# Sudden aggressive behavior with 9 month old!



## petite (Apr 5, 2014)

I have a 9 month old intact female GSD from working lines that showed some insane behavior yesterday and I'm looking for opinions on how to proceed. Faun is a typical GSD puppy for the most part. Full of drive, wiggly with people. She's starting to show some reactivity at the front window of the home and on walks towards people and dogs that we are working on. 

Yesterday, my housemate was coming with groceries in the front door. Faun usually is excited, wiggling and sometimes pushed past people to follow them back in. A second person in the home went to hold Faun still so first person wouldn't drop groceries on her. I was in the backyard at the time.

From what I gather from housemates, while Faun was being held still by the open door, a man rode by on a bike and she completely lost it. She charged out the door, to the sidewalk and was barking, hackles up, following him at a distance. Her recall is good, she paused when she heard a call to come but the man on the bike, now headed across the street, shouted for us to get the dog.

= Extracted records =
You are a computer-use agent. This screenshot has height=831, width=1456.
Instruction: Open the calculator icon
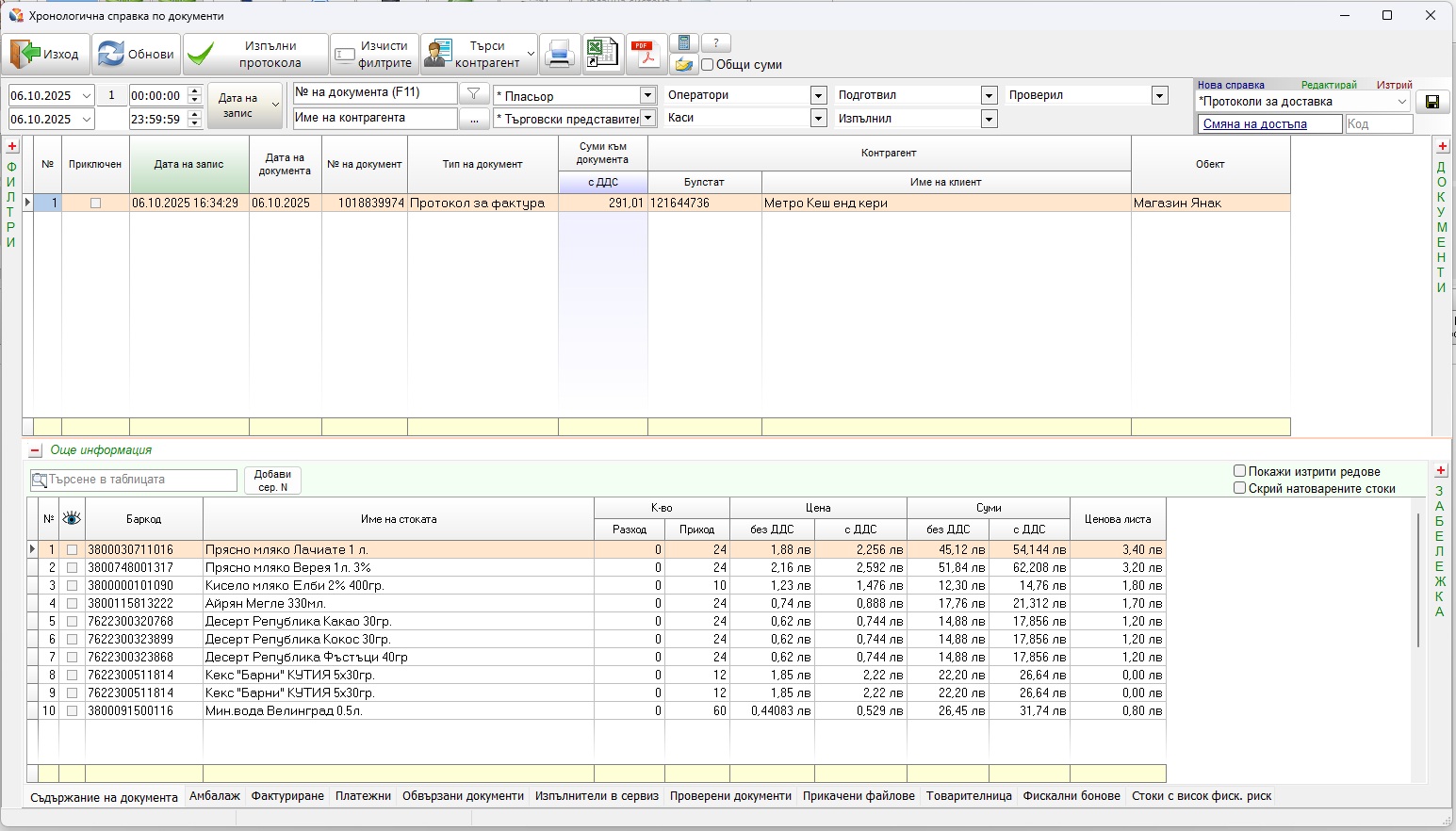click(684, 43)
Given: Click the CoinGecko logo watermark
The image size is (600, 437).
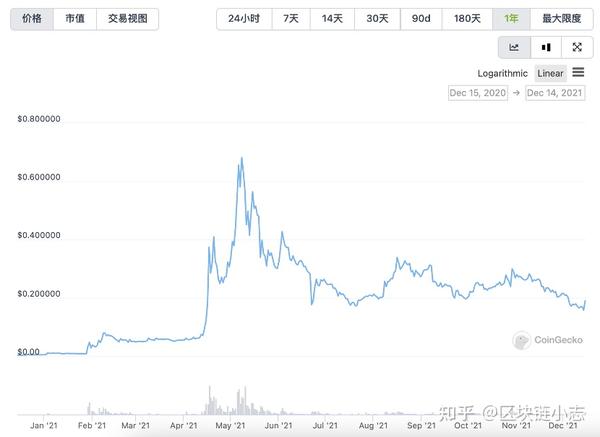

= Your tasks =
**A.** In the forum thread about the puppy's sudden aggression, why did a second person hold Faun still while the housemate came in the front door with groceries? Answer in one to three sentences.
**B.** Reproduce word for word the part of the forum thread about the puppy's sudden aggression from "Yesterday, my housemate" to "get the dog.".

= Per-task outputs =
**A.** The second person held Faun so the housemate carrying groceries wouldn't drop them on her. Faun usually gets excited and wiggly when people come in, and she sometimes pushes past them to follow them back in.

**B.**
Yesterday, my housemate was coming with groceries in the front door. Faun usually is excited, wiggling and sometimes pushed past people to follow them back in. A second person in the home went to hold Faun still so first person wouldn't drop groceries on her. I was in the backyard at the time.

From what I gather from housemates, while Faun was being held still by the open door, a man rode by on a bike and she completely lost it. She charged out the door, to the sidewalk and was barking, hackles up, following him at a distance. Her recall is good, she paused when she heard a call to come but the man on the bike, now headed across the street, shouted for us to get the dog.